Pitts, who served as associate commissioner for external relations at the FDA from 2003 to 2004, was responsible for briefing then–HHS Secretary Tommy Thompson on these types of “hot button issues” that came in front of the FDA. “We had heated discussions. The secretary had a lot of very strongly held beliefs, but he never asked me, not a single time, to change the agency’s action,” Pitts said.
He expressed a similar confidence in Makary: “Marty Makary is an honest guy. He’s intellectually strong, he’s nobody’s fool, and he’s not there to rubber stamp the secretary’s decisions full stop.”
BMO Capital Markets analyst Evan Seigerman told BioSpace that Makary is less extreme than Kennedy in his views on vaccines but cautioned that the commissioner may be a bit under the secretary’s thumb. “Clearly he knows who his boss is,” Seigerman said.
‘Negative for Biopharma’
Novavax and other vaccine-focused companies have already felt the reverberations of potential political influence or concern over such. Shares of key vaccine makers, including Pfizer, Eli Lilly and Novavax, fell in November 2024 after Trump announced his intention to nominate Kennedy.

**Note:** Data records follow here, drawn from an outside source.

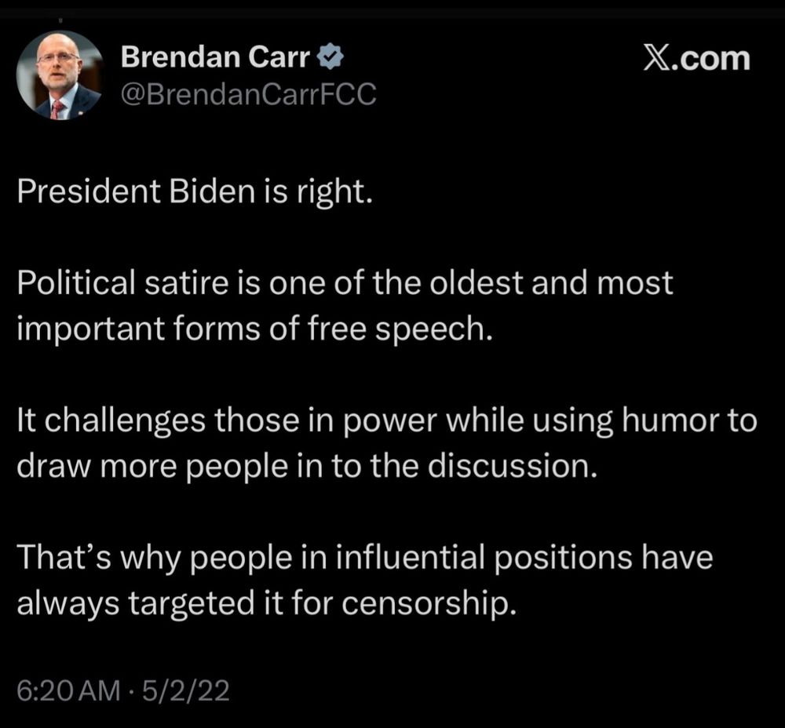
Task: Click the blue verified checkmark badge
Action: tap(330, 56)
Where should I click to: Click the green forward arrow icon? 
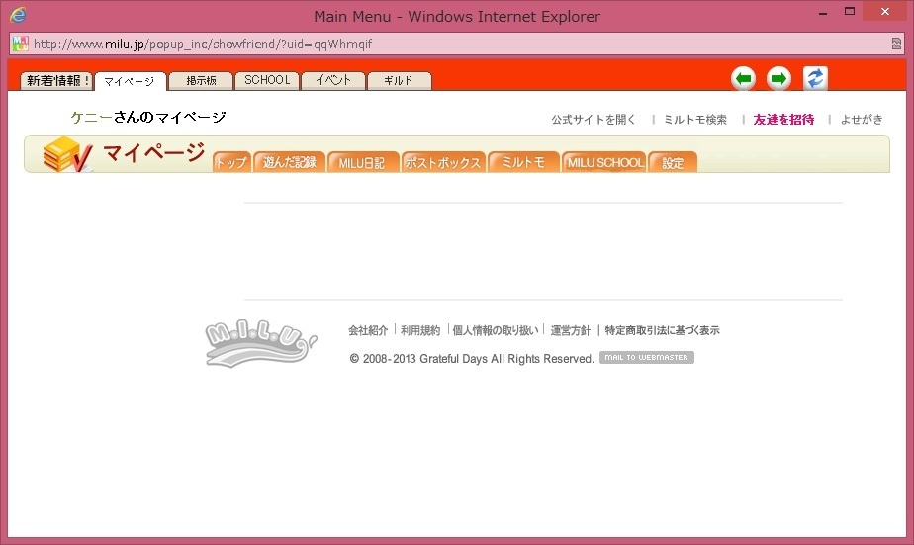pos(779,79)
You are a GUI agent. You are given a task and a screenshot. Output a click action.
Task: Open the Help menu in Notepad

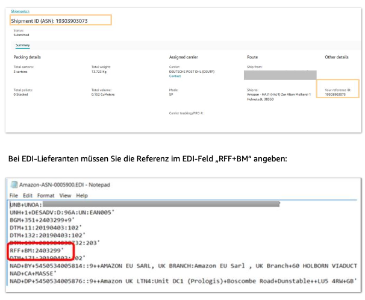tap(82, 196)
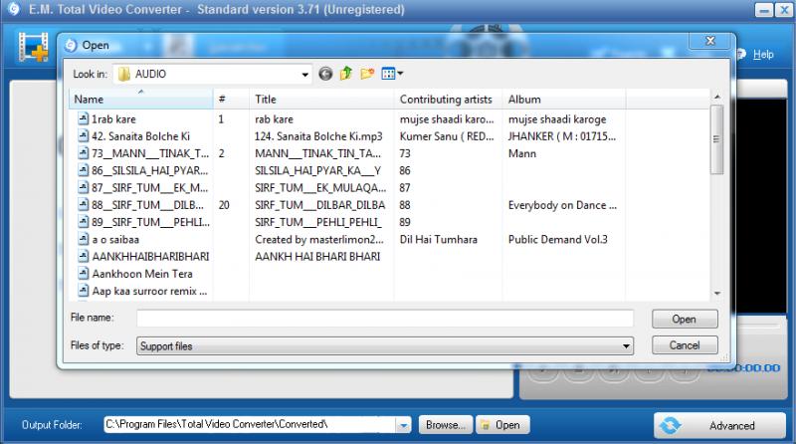Expand the 'Look in' folder dropdown

click(x=305, y=75)
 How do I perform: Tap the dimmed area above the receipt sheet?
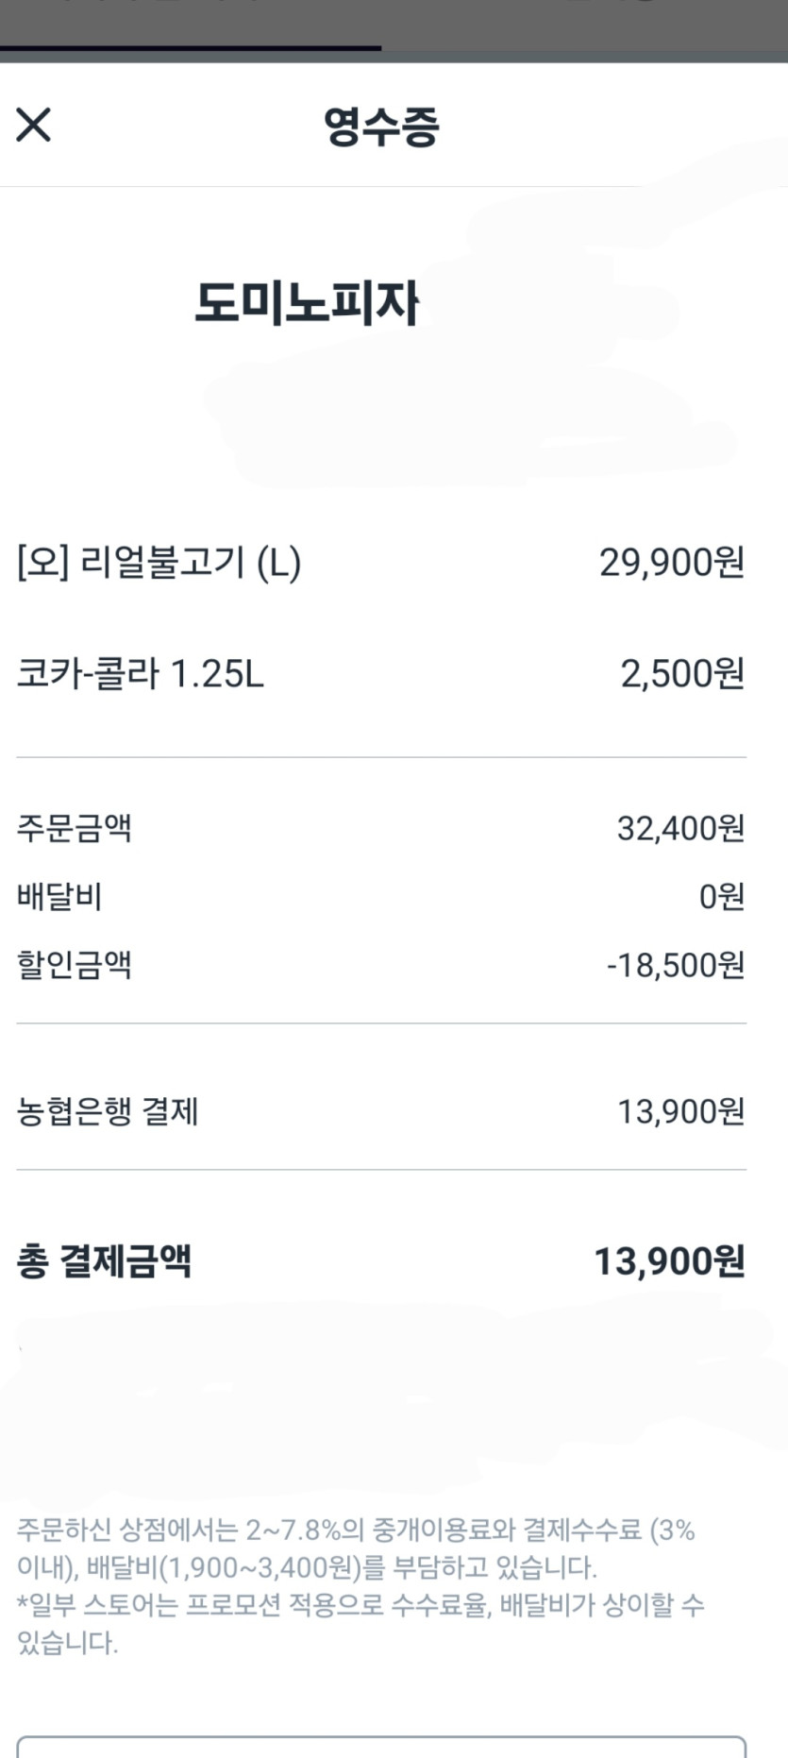(394, 28)
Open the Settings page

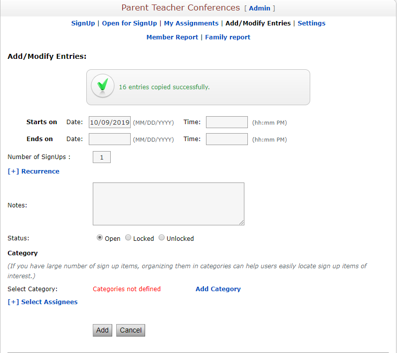311,23
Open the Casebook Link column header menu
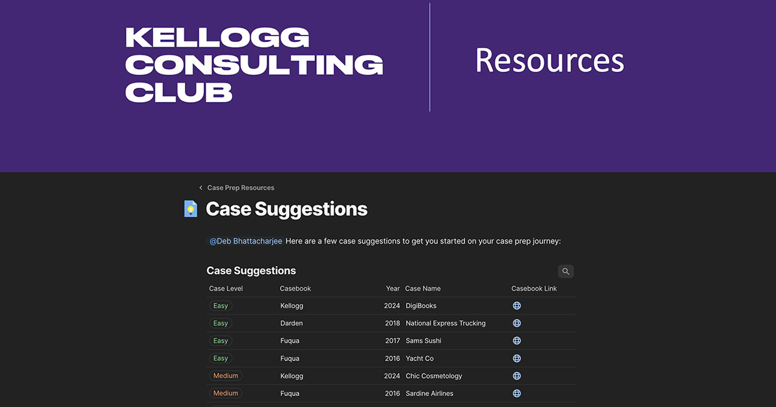Viewport: 776px width, 407px height. tap(534, 288)
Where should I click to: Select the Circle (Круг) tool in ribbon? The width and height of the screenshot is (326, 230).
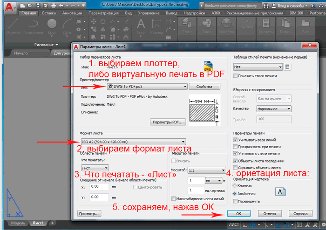point(53,25)
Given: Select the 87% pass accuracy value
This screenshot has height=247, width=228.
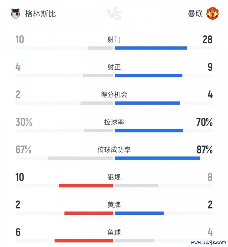Looking at the screenshot, I should click(205, 150).
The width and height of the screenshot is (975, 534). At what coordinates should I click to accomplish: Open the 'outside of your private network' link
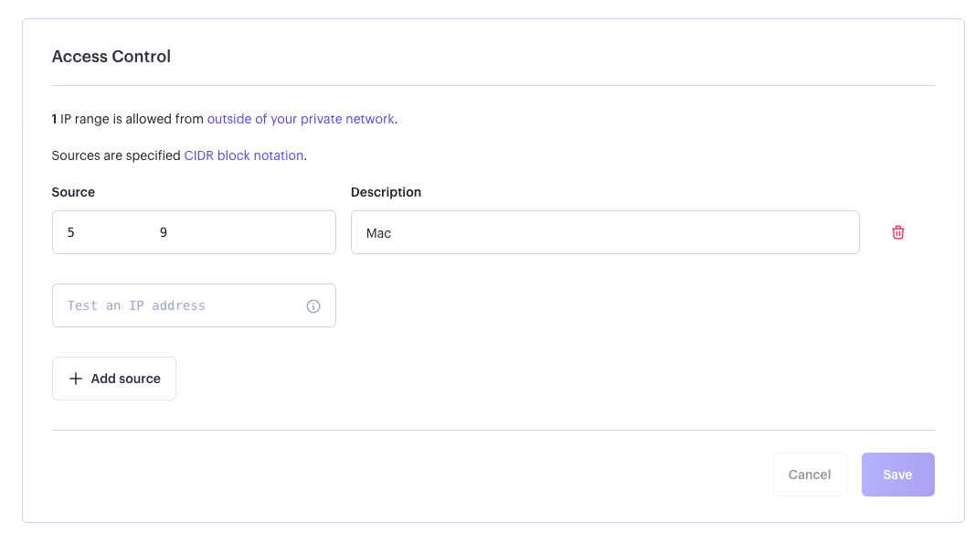click(x=300, y=119)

“A more politicized FDA is negative for the biopharmaceutical industry, in our view,” Leerink Partners wrote in an April 25 note to investors in response to a recently published article by Pink Sheet.
This is a belief shared by Painter, who said that any company “working with a drug that is not ideologically favored” could be at risk. He specifically highlighted vaccines, immunology and reproductive health but said “there could be others as well, depending on the whims of the secretary of Health and Human Services.”

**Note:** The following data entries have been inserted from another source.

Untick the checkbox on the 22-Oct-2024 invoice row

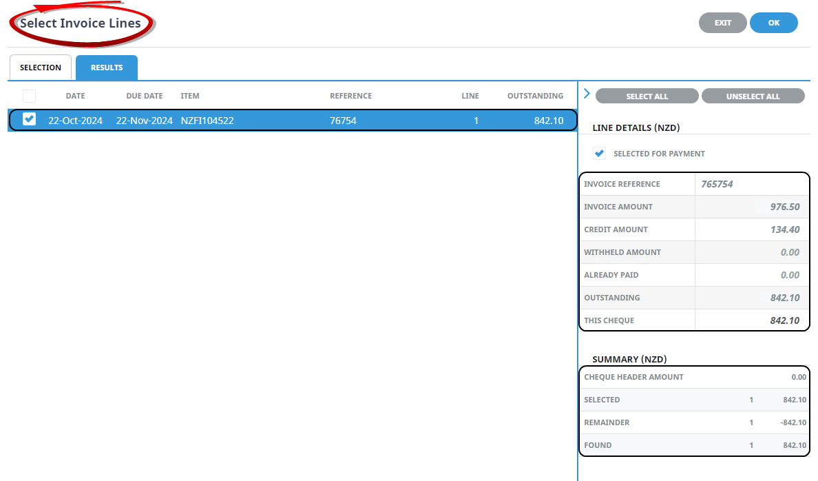[29, 120]

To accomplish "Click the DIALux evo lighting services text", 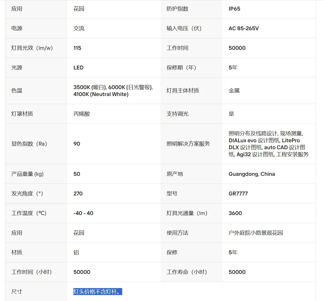I will (x=268, y=144).
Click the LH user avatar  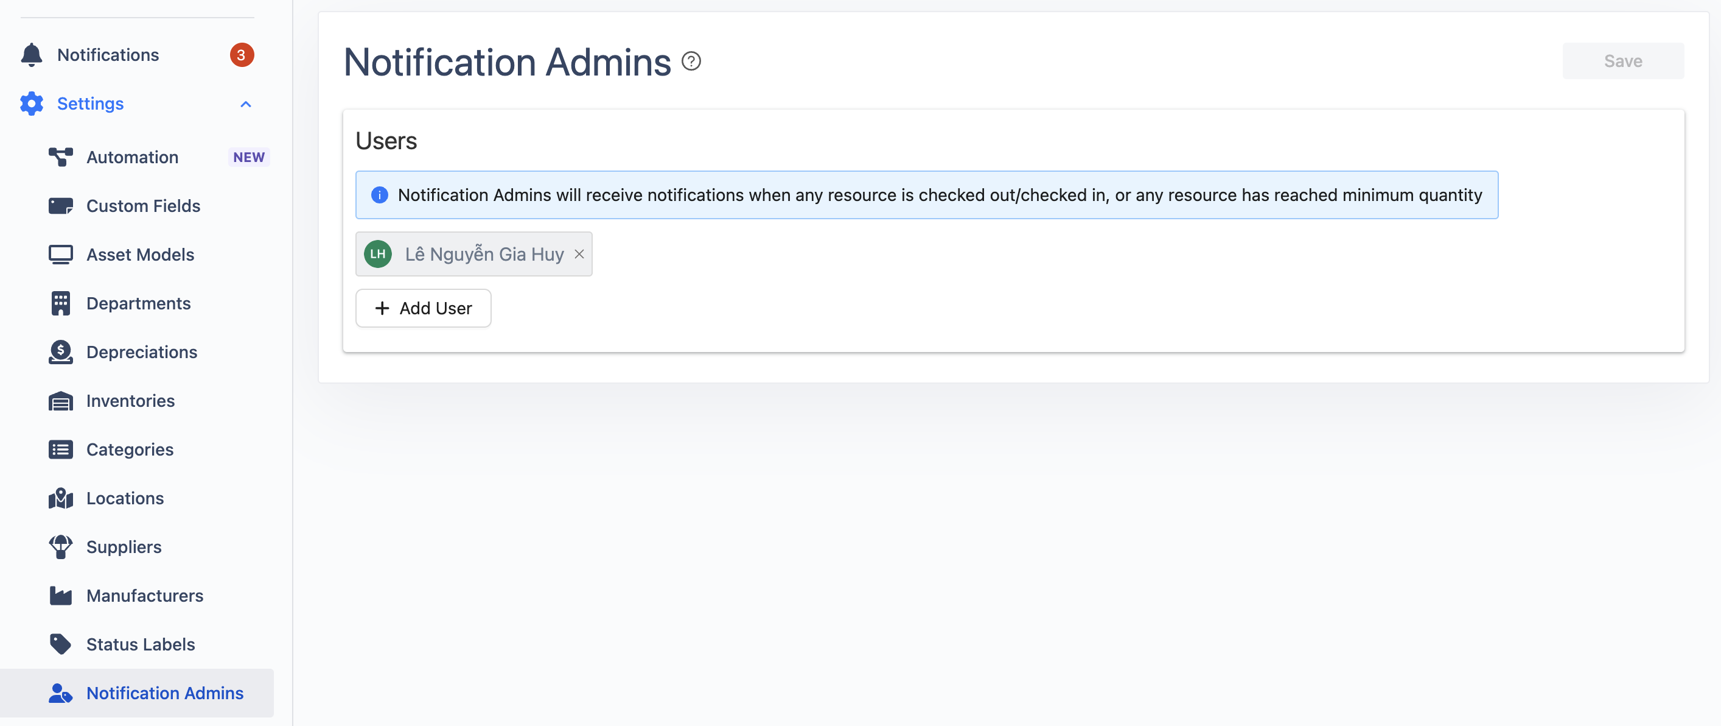click(x=378, y=254)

Cuts to NIH grants could also have long-term implications for biopharma pipelines. In an interview with BioSpace earlier this month, Audrey Greenberg, founder of the Center for Breakthrough Medicines, called NIH funding “the lifeblood of early-stage discovery” in cell and gene therapy.
For Pitts, the biggest impact to biopharma of a “political FDA” would be on Prescription Drug User Fee Act (PDUFA) dates. “The most important thing to sponsors isn’t speed, it’s predictability, and PDUFA provides predictability via user fee dates,” he said. “So when user fee dates become less predictable because of potential interference from outside the FDA review team, predictability suffers, the regulatory relationship between sponsor and agency suffers, the appetite for investing in riskier development programs suffers. It’s a cascade of bad things.”
Pitts noted that the Novavax PDUFA delay occurred before Makary was sworn in as FDA commissioner. As for whether the biopharma industry should be concerned about it setting a precedent, he said, “I hope not.”
Painter was more apprehensive. “Obviously, we have a whole different world now, because the Health and Human Services is run by Kennedy, who has his own agenda,” he said. “We may have increasing politicization over the FDA, and that’s a concern.”